Another significant advantage of the Wyoming DAPT is the wide range of properties it can defend. The following assets can be transferred into (and protected by) a Wyoming DAPT:

  • Money and money equivalents

  • Accounts and revenues from investments

  • Real estate for investment (both income-producing and non-income-producing)

  • Land in its natural state (including undeveloped land and land with gas or mineral rights)

  • Business interests that are well guarded

Alternative Protection Options

Because the location of the trust's assets could be decisive in a tightly contested court struggle, an Asset Protection Trust is meant to have its most substantial tie to the state where the trust is formed—not the settlor's state of residence. As a result, it may be prudent to consider transferring some assets into an LLC on a case-by-case basis, such as stocks and cash accounts, valuable and dangerous commercial and recreational assets, real estate, and settlor businesses.

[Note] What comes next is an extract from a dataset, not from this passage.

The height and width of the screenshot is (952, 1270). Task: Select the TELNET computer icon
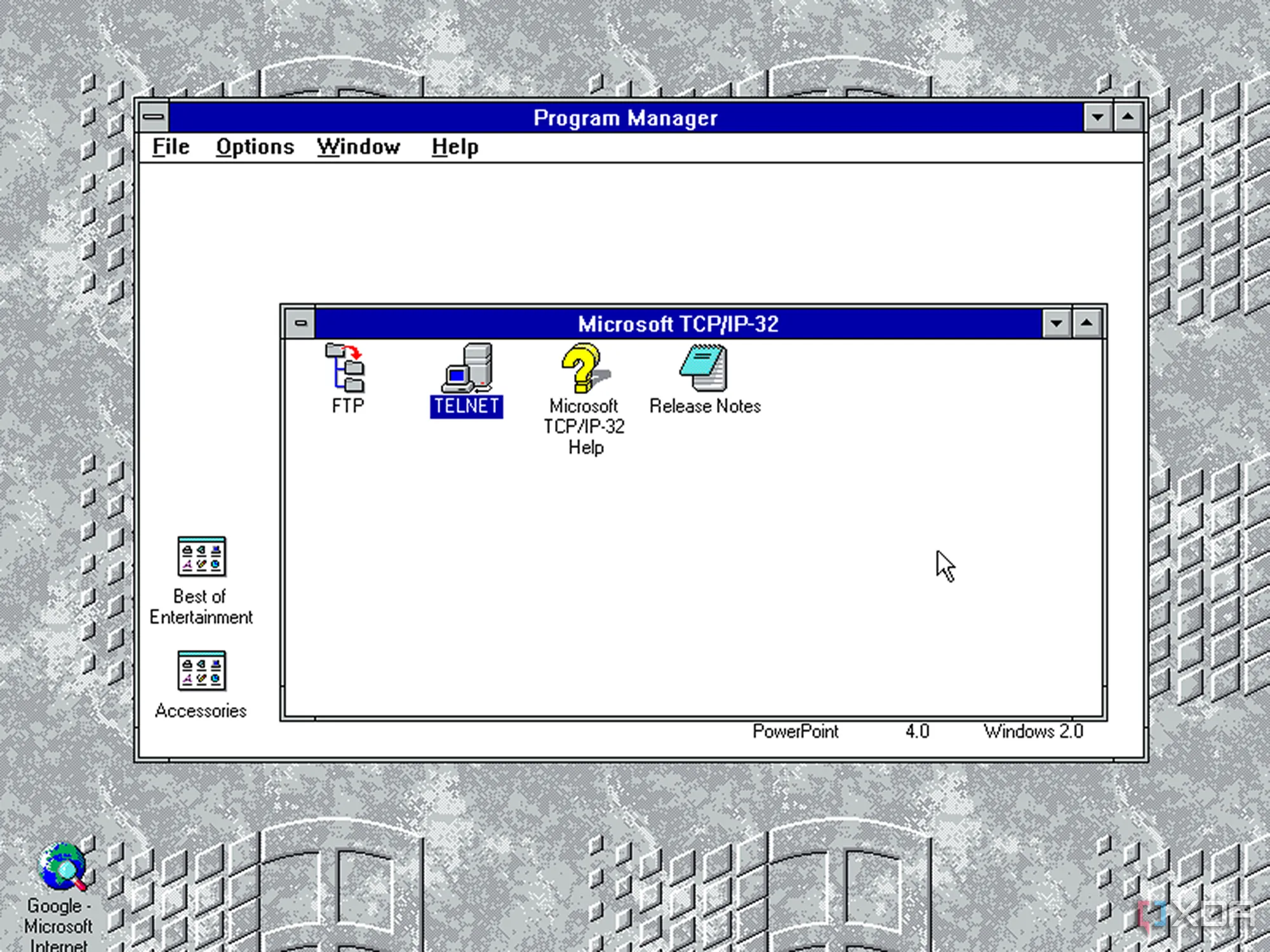(467, 367)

If a Wyoming domestic asset protection trust does not appear to be the appropriate fit for you, you have a number of additional options for safeguarding your personal assets. For example, LLCs are popular asset-protection vehicles, and Wyoming has a particularly advantageous statute in this regard. Foreign asset protection trusts, like DAPTs, have some distinct advantages.

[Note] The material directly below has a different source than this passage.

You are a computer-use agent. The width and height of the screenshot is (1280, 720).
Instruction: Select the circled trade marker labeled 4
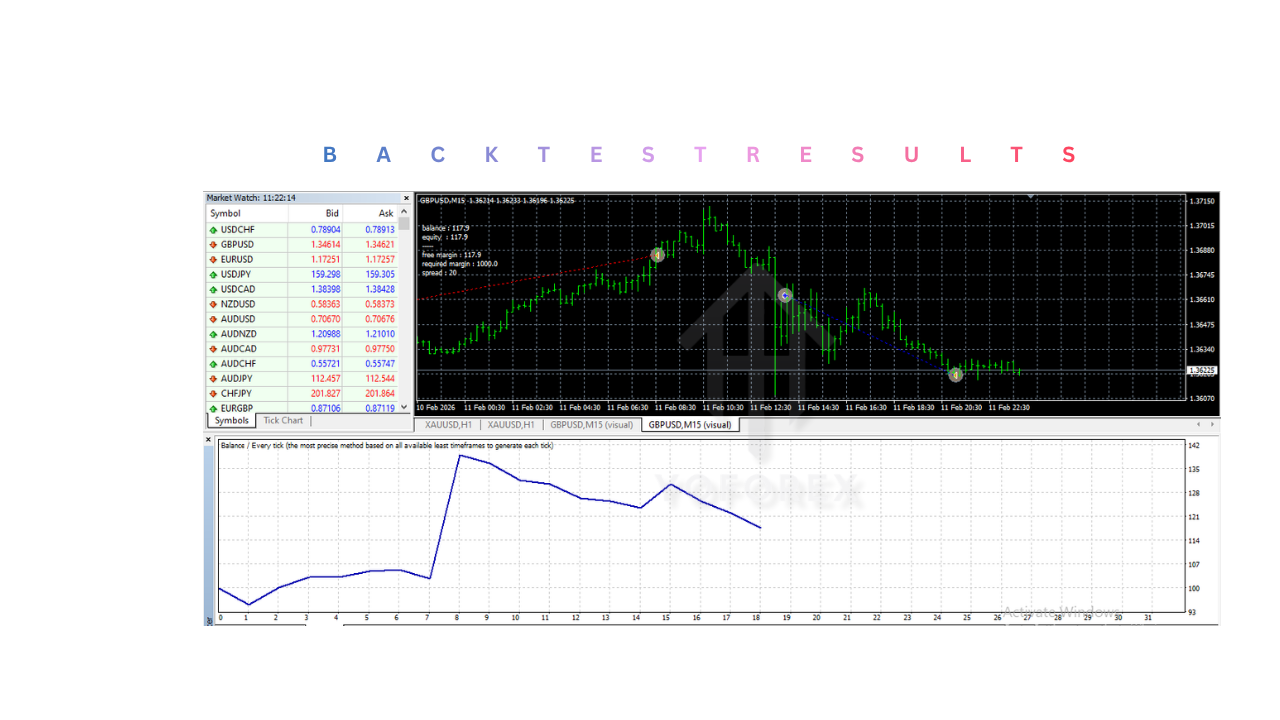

There are alternative choices that aren't specifically designed for asset protection but provide more flexibility than DAPTs while still offering important security. A prominent example is a revocable living trust, which can fulfill both asset protection and estate planning goals. Regardless of the technologies you employ, it's critical that your asset protection strategy integrates with your estate plan and provides both security and access.

Final Thought

A DAPT is not for everyone, but it is an excellent fit for a wealthy individual who is personally liable and at risk. It's a common technique for those in high-risk occupations to safeguard their own assets. You should get advice from professionals in the field to assess whether a Domestic Asset Protection Trust is right for you. As previously stated, Wyoming is a popular choice for domestic asset protection trusts.